"Shall sharpest pathos blight us, doing no wrong?"
So writes our greatest living poet, in one of the noblest poems he ever penned. And he speaks truth. The real canker of human existence is not misery, but sin.
After the first cruel pang, the bitter wail; after her lost life—and we have here but one life to lose!—her lost happiness, for she knew now that though she might be very peaceful, very content, no real happiness ever had come, ever could come to her in this world, except Robert Roy's love—after this, Fortune sat down, folded her hands, and bowed her head to the waves of sorrow that kept sweeping over her, not for one day or two days, but for many days and weeks—the anguish, not of patience, but regret—sharp, stinging, helpless regret. They came rolling in, those remorseless billows, just like the long breakers on the sands of St. Andrews. Hopeless to resist, she could only crouch down and let them pass. "All Thy waves have gone over me."
Of course this is spoken metaphorically. Outwardly, Miss Williams neither sat still nor folded her hands. She was seen every where as usual, her own proper self, as the world knew it; but underneath all that was the self that she knew, and God knew. No one else. No one ever could have known, except Robert Roy, had things been different from what they were—from what God had apparently willed them to be.
A sense of inevitable fate came over her. It was now nearly two years since that letter from Mr. Roy of Shanghai, and no more tidings had reached her. She began to think none ever would reach her now. She ceased to hope or to fear, but let herself drift on, accepting the small pale pleasures of every day, and never omitting one of its duties. One only thought remained; which, contrasted with the darkness of all else, often gleamed out as an actual joy.
If the lost letter really was Robert Roy's—and though she had no positive proof, she had the strongest conviction, remembering the thick fog of that Tuesday morning, how easily Archy might have dropped it out of his hand, and how, during those days of soaking rain, it might have lain, unobserved by any one, under the laurel branches, till the child picked it up and hid it as he said—if Robert Roy lad written to her, written in any way, he was at least not faithless. And he might have loved her then. Afterward, he might have married, or died; she might never find him again in this world, or if she found him, he might be totally changed: still, whatever happened, he had loved her. The fact remained. No power in earth or heaven could alter it.
And sometimes, even yet, a half-superstitious feeling came over her that all this was not for nothing—the impulse which had impelled her to write to Shanghai, the other impulse, or concatenation of circumstances, which had floated her, after so many changes, back to the old place, the old life. It looked like chance, but was it? Is any thing chance? Does not our own will, soon or late, accomplish for us what we desire? That is, when we try to reconcile it to the will of God.
She had accepted His will all these years, seeing no reason for it; often feeling it very hard and cruel, but still accepting it. And now?

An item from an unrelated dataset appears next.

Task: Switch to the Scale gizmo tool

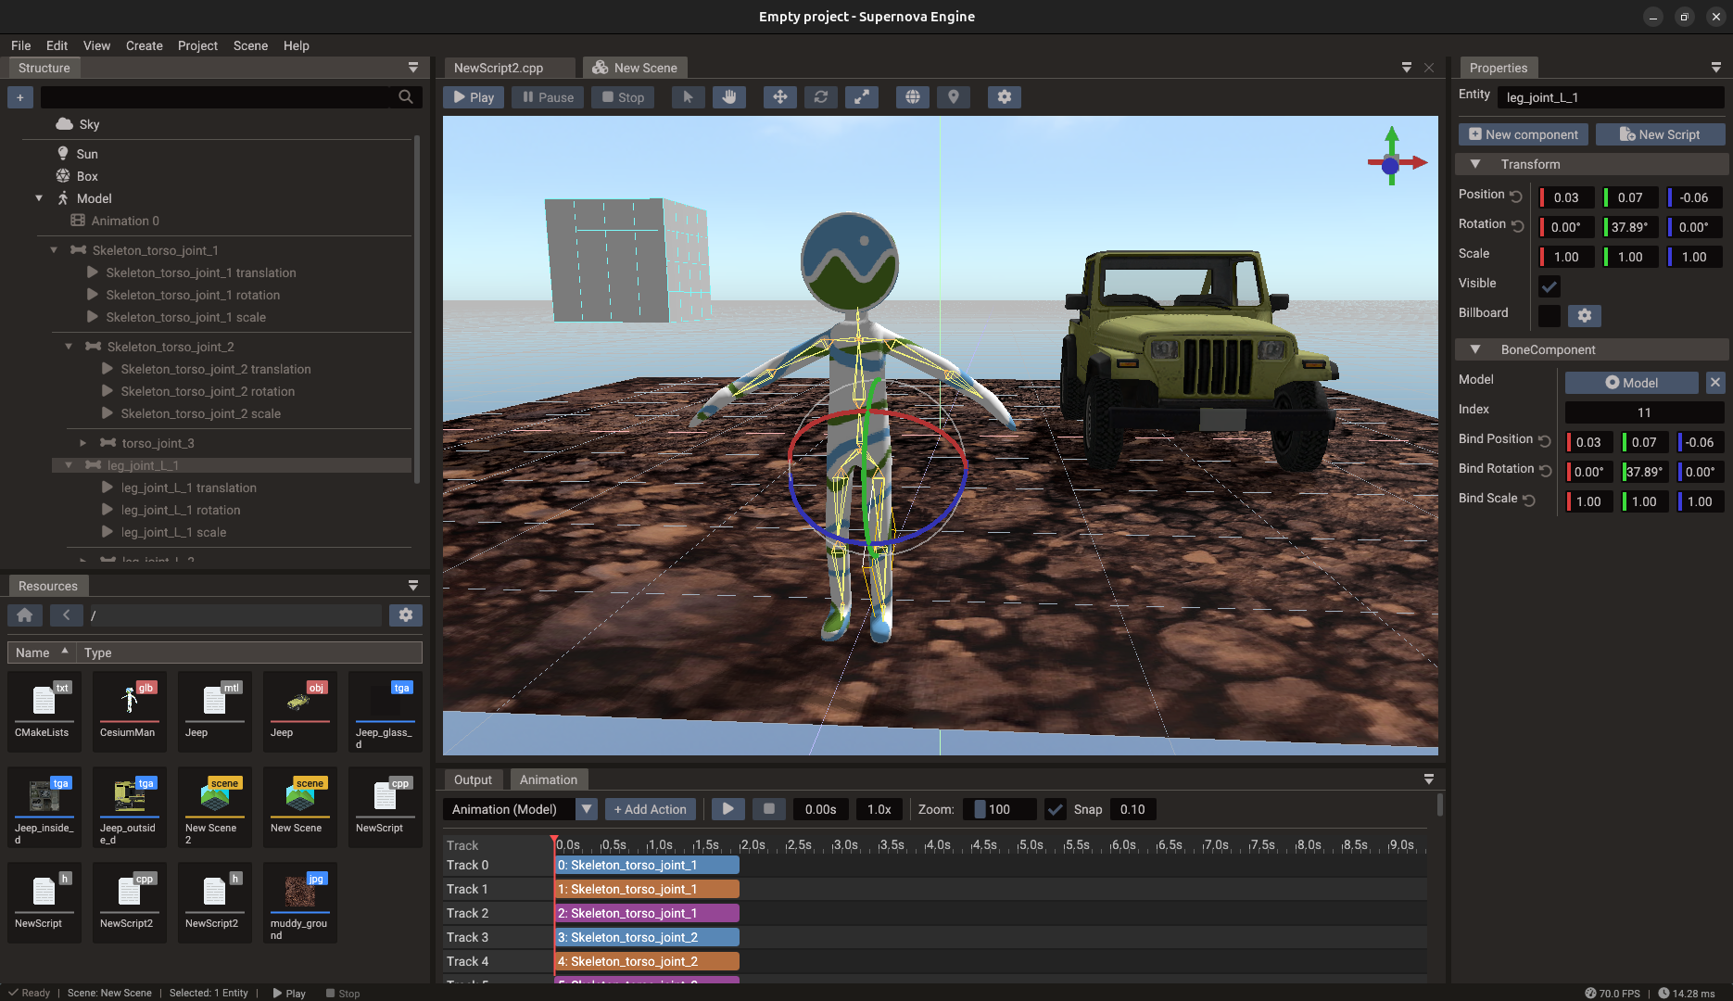Action: click(x=862, y=96)
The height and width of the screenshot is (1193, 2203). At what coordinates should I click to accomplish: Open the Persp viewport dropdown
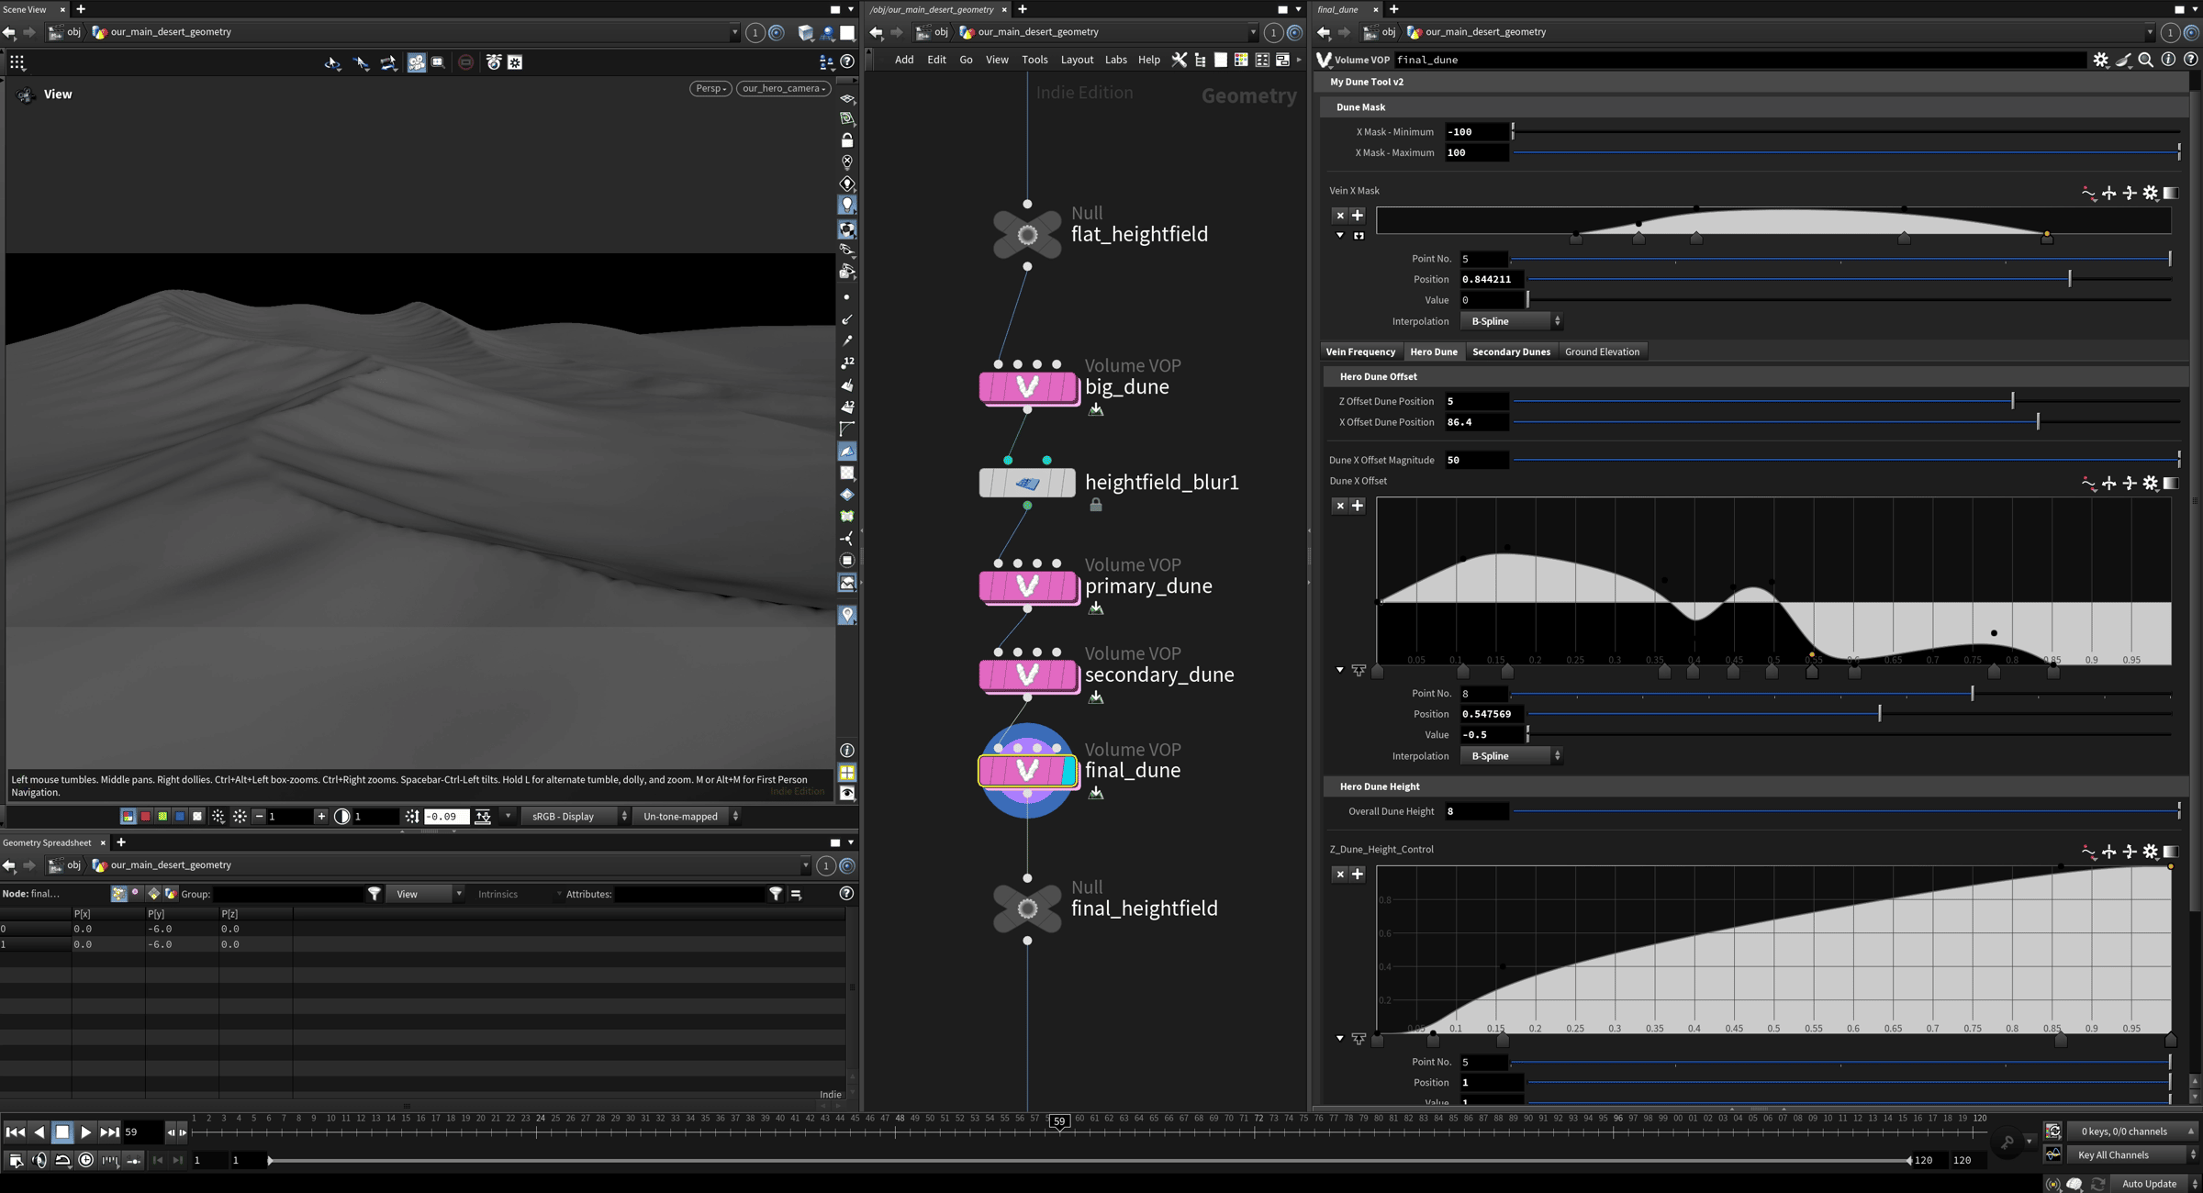coord(710,89)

I am writing no sensational story. In it are no grand dramatic points; no Deus ex machina appears to make all smooth; every event—if it can boast of aught so large as an event—follows the other in perfectly natural succession. For I have always noticed that in life there are rarely any startling "effects," but gradual evolutions. Nothing happens by accident; and, the premises once granted, nothing happens but what was quite sure to happen, following those premises. We novelists do not "make up" our stories; they make themselves. Nor do human beings invent their own lives; they do but use up the materials given to them—some well, some ill; some wisely, some foolishly; but, in the main, the dictum of the Preacher is not far from the truth, "All things come alike to all."
A whole winter had passed by, and the spring twilights were beginning to lengthen, tempting Miss Williams and her girls to linger another half hour before they lit the lamp for the evening. They were doing so, cozily chatting over the fire, after the fashion of a purely feminine household, when there was a sudden announcement that a gentleman, with two little boys, wanted to see Miss Williams. He declined to give his name, and said he would not detain her more than a few minutes.